Children targeted by landmines, says McCarthy
“Many are deliberately brightly coloured to attract and injure children as they walk home from school, as they play football in the fields, as they work on their family farms,” he told business leaders at a UNICEF charity lunch in Dublin.
However, McCarthy was repeatedly questioned about Roy Keane by journalists, but he refused to make any comment on the Manchester United footballer.
Since McCarthy’s visit to Bosnia last April to draw world attention to the plight of innocent children injured by landmine explosions, 15 Bosnian children have lost limbs.
Over one million landmines remain in Bosnia, seven years after the bloody war following the break up of Yugoslavia.
McCarthy noted “there’s more landmines than schoolgoing children in the country”. Landmines cost 4 each to manufacture but 1,000 to disarm.
“I wanted to help in any way I could,” said McCarthy. “It is very sad and distressing to see young children who have lost limbs. But what is amazing is to see the power of these children and how they get on. They keep smiling and living their lives and that is something we can all learn from.”

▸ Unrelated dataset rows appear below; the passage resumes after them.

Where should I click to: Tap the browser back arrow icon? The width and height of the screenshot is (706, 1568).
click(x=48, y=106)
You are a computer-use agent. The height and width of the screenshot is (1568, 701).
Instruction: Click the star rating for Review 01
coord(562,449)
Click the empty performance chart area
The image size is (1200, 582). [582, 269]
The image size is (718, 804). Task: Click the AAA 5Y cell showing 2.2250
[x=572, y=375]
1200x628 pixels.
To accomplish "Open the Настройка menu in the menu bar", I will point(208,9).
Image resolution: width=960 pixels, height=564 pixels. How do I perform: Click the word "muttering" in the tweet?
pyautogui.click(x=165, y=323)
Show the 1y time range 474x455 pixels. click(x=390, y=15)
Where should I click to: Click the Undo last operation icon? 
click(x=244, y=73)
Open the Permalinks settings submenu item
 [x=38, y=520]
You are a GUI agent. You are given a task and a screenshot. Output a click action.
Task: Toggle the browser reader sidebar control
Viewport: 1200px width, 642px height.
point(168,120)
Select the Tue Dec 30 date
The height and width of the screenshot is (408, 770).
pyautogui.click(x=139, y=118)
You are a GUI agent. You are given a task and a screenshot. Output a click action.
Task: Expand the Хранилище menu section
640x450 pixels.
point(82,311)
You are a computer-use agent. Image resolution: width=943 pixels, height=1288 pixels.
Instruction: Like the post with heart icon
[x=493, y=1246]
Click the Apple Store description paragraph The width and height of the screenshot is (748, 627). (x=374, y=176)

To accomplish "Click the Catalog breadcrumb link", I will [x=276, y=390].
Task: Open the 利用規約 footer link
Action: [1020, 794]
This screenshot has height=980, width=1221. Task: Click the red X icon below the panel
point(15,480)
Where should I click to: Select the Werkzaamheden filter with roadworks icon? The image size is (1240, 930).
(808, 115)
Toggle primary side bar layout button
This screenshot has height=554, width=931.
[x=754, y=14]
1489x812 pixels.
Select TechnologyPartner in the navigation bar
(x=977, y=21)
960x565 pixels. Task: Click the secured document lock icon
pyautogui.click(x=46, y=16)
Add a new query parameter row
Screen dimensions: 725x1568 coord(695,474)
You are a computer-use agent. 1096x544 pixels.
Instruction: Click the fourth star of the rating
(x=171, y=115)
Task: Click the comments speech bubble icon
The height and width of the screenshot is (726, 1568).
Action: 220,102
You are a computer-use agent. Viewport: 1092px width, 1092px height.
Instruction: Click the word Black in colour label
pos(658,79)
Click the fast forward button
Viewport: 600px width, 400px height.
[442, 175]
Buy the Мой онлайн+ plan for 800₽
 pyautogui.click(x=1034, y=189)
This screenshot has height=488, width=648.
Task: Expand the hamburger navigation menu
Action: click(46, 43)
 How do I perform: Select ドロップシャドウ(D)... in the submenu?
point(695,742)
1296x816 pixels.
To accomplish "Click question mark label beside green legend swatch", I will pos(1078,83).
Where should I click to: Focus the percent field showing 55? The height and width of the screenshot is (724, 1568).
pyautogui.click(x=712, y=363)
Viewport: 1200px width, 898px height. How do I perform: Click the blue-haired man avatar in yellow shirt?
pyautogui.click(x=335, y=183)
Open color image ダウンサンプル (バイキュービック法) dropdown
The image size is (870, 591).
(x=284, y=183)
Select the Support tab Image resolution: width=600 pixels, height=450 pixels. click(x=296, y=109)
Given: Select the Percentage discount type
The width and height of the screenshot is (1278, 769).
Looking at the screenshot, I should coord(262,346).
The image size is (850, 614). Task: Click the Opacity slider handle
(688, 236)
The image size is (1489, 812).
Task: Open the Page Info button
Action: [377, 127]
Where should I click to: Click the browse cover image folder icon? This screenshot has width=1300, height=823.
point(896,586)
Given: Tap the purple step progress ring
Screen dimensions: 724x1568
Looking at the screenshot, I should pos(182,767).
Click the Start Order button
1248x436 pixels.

McCarthy, who has been appointed a special patron of UNICEF Ireland, told 200 business leaders who each paid 150 for the charity function: “If
my name and my face can help raise money and awareness about this tragic situation, then I will use it and show it.
“We all have a responsibility as global citizens, but as leaders in sport, business or entertainment in Ireland we have an added responsibility to show the way.”
Commenting on his Bosnian experience last Easter, McCarthy said: “Nothing prepared me for the awful reality of this legacy of war.
“I sat in a classroom with children as young as seven who were being taught what to do if they spotted a mine. Seven years old.
“And I met with a young boy called Dejan who lost both his legs while playing football.”
Over the next three years UNICEF is funding a 500,000 programme which will educate 600,000 school-age children in Bosnia on prevention of mine injuries.